● **TASK OBJECTIVE**: Print out the entries that follow exactly, missing none.

● **Stored items**:

--- START ---

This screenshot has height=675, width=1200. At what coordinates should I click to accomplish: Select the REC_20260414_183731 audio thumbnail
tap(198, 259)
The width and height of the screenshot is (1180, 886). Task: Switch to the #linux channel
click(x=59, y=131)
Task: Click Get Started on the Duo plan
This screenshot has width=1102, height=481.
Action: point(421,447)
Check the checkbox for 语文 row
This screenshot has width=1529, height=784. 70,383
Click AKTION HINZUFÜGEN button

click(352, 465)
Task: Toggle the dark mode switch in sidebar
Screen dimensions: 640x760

--- END ---

● **ANSWER AREA**:
This screenshot has height=675, width=1200. At what coordinates should I click to accomplish: Select the REC_20260414_183731 audio thumbnail
tap(198, 259)
The width and height of the screenshot is (1180, 886). Task: Switch to the #linux channel
click(x=59, y=131)
Task: Click Get Started on the Duo plan
This screenshot has width=1102, height=481.
Action: point(421,447)
Check the checkbox for 语文 row
This screenshot has width=1529, height=784. 70,383
Click AKTION HINZUFÜGEN button

click(352, 465)
Task: Toggle the dark mode switch in sidebar
Screen dimensions: 640x760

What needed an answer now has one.